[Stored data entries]
::::

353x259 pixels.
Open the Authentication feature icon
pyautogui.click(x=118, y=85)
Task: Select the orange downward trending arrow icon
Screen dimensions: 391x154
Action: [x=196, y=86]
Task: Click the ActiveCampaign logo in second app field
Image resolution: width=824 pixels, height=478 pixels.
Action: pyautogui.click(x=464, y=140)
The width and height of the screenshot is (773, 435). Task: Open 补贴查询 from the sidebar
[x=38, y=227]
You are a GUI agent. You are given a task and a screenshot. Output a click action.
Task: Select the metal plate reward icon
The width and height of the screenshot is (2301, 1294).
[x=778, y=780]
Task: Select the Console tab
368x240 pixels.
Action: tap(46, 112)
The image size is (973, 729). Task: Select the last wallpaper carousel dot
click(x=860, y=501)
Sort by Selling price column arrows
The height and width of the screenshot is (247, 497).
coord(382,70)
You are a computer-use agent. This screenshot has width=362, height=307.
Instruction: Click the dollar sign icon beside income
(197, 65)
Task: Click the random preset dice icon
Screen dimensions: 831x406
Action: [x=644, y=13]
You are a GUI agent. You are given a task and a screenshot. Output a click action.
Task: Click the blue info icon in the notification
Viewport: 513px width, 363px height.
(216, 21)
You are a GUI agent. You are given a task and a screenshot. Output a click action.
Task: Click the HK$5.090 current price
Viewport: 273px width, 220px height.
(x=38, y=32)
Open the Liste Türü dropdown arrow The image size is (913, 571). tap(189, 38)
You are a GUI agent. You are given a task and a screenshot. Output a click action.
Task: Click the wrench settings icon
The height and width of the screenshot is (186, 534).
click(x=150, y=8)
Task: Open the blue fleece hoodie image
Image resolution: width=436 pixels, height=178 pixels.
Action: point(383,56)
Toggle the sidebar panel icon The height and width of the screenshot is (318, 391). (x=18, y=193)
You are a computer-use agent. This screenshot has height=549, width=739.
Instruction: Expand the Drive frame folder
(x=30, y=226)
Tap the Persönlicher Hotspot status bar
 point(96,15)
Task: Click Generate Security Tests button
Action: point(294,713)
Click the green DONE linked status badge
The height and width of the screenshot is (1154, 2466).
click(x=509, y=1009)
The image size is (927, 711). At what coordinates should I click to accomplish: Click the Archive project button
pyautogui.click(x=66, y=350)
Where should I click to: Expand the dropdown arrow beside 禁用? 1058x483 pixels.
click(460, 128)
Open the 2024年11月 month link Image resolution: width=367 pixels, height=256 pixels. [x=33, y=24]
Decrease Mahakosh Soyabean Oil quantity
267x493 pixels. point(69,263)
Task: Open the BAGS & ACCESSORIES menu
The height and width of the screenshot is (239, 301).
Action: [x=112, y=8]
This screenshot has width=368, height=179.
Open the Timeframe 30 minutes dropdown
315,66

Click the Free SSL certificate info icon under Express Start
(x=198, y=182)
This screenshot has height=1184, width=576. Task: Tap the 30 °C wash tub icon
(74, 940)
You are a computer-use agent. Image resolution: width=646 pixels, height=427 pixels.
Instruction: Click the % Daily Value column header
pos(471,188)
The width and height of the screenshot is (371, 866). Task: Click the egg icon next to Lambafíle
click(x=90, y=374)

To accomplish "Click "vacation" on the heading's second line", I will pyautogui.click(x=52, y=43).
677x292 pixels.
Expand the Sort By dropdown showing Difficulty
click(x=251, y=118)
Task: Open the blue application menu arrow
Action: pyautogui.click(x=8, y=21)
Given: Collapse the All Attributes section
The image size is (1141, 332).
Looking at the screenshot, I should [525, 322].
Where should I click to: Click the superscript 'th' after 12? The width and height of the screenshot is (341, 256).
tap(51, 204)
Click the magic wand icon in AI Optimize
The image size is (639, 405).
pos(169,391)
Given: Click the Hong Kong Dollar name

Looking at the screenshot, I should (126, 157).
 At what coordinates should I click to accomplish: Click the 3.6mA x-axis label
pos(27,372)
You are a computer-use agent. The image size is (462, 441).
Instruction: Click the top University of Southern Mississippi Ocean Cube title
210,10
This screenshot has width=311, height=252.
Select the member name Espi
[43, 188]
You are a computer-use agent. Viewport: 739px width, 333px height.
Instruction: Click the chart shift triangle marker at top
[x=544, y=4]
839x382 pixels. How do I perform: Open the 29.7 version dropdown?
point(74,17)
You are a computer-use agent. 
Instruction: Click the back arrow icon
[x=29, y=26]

::::

» **TASK TO COMPLETE**
What you return must match the data above character for character.

» **ANSWER TO THE PROBLEM**
353x259 pixels.
Open the Authentication feature icon
pyautogui.click(x=118, y=85)
Task: Select the orange downward trending arrow icon
Screen dimensions: 391x154
Action: [x=196, y=86]
Task: Click the ActiveCampaign logo in second app field
Image resolution: width=824 pixels, height=478 pixels.
Action: pyautogui.click(x=464, y=140)
The width and height of the screenshot is (773, 435). Task: Open 补贴查询 from the sidebar
[x=38, y=227]
You are a GUI agent. You are given a task and a screenshot. Output a click action.
Task: Select the metal plate reward icon
The width and height of the screenshot is (2301, 1294).
[x=778, y=780]
Task: Select the Console tab
368x240 pixels.
Action: tap(46, 112)
The image size is (973, 729). Task: Select the last wallpaper carousel dot
click(x=860, y=501)
Sort by Selling price column arrows
The height and width of the screenshot is (247, 497).
coord(382,70)
You are a computer-use agent. This screenshot has width=362, height=307.
Instruction: Click the dollar sign icon beside income
(197, 65)
Task: Click the random preset dice icon
Screen dimensions: 831x406
Action: [x=644, y=13]
You are a GUI agent. You are given a task and a screenshot. Output a click action.
Task: Click the blue info icon in the notification
Viewport: 513px width, 363px height.
(216, 21)
You are a GUI agent. You are given a task and a screenshot. Output a click action.
Task: Click the HK$5.090 current price
Viewport: 273px width, 220px height.
(x=38, y=32)
Open the Liste Türü dropdown arrow The image size is (913, 571). tap(189, 38)
You are a GUI agent. You are given a task and a screenshot. Output a click action.
Task: Click the wrench settings icon
The height and width of the screenshot is (186, 534).
click(x=150, y=8)
Task: Open the blue fleece hoodie image
Image resolution: width=436 pixels, height=178 pixels.
Action: point(383,56)
Toggle the sidebar panel icon The height and width of the screenshot is (318, 391). (x=18, y=193)
You are a computer-use agent. This screenshot has height=549, width=739.
Instruction: Expand the Drive frame folder
(x=30, y=226)
Tap the Persönlicher Hotspot status bar
 point(96,15)
Task: Click Generate Security Tests button
Action: point(294,713)
Click the green DONE linked status badge
The height and width of the screenshot is (1154, 2466).
click(x=509, y=1009)
The image size is (927, 711). At what coordinates should I click to accomplish: Click the Archive project button
pyautogui.click(x=66, y=350)
Where should I click to: Expand the dropdown arrow beside 禁用? 1058x483 pixels.
click(460, 128)
Open the 2024年11月 month link Image resolution: width=367 pixels, height=256 pixels. [x=33, y=24]
Decrease Mahakosh Soyabean Oil quantity
267x493 pixels. point(69,263)
Task: Open the BAGS & ACCESSORIES menu
The height and width of the screenshot is (239, 301).
Action: [x=112, y=8]
This screenshot has width=368, height=179.
Open the Timeframe 30 minutes dropdown
315,66

Click the Free SSL certificate info icon under Express Start
(x=198, y=182)
This screenshot has height=1184, width=576. Task: Tap the 30 °C wash tub icon
(74, 940)
You are a computer-use agent. Image resolution: width=646 pixels, height=427 pixels.
Instruction: Click the % Daily Value column header
pos(471,188)
The width and height of the screenshot is (371, 866). Task: Click the egg icon next to Lambafíle
click(x=90, y=374)

To accomplish "Click "vacation" on the heading's second line", I will pyautogui.click(x=52, y=43).
677x292 pixels.
Expand the Sort By dropdown showing Difficulty
click(x=251, y=118)
Task: Open the blue application menu arrow
Action: pyautogui.click(x=8, y=21)
Given: Collapse the All Attributes section
The image size is (1141, 332).
Looking at the screenshot, I should [525, 322].
Where should I click to: Click the superscript 'th' after 12? The width and height of the screenshot is (341, 256).
tap(51, 204)
Click the magic wand icon in AI Optimize
The image size is (639, 405).
pos(169,391)
Given: Click the Hong Kong Dollar name

Looking at the screenshot, I should (126, 157).
 At what coordinates should I click to accomplish: Click the 3.6mA x-axis label
pos(27,372)
You are a computer-use agent. The image size is (462, 441).
Instruction: Click the top University of Southern Mississippi Ocean Cube title
210,10
This screenshot has width=311, height=252.
Select the member name Espi
[43, 188]
You are a computer-use agent. Viewport: 739px width, 333px height.
Instruction: Click the chart shift triangle marker at top
[x=544, y=4]
839x382 pixels. How do I perform: Open the 29.7 version dropdown?
point(74,17)
You are a computer-use agent. 
Instruction: Click the back arrow icon
[x=29, y=26]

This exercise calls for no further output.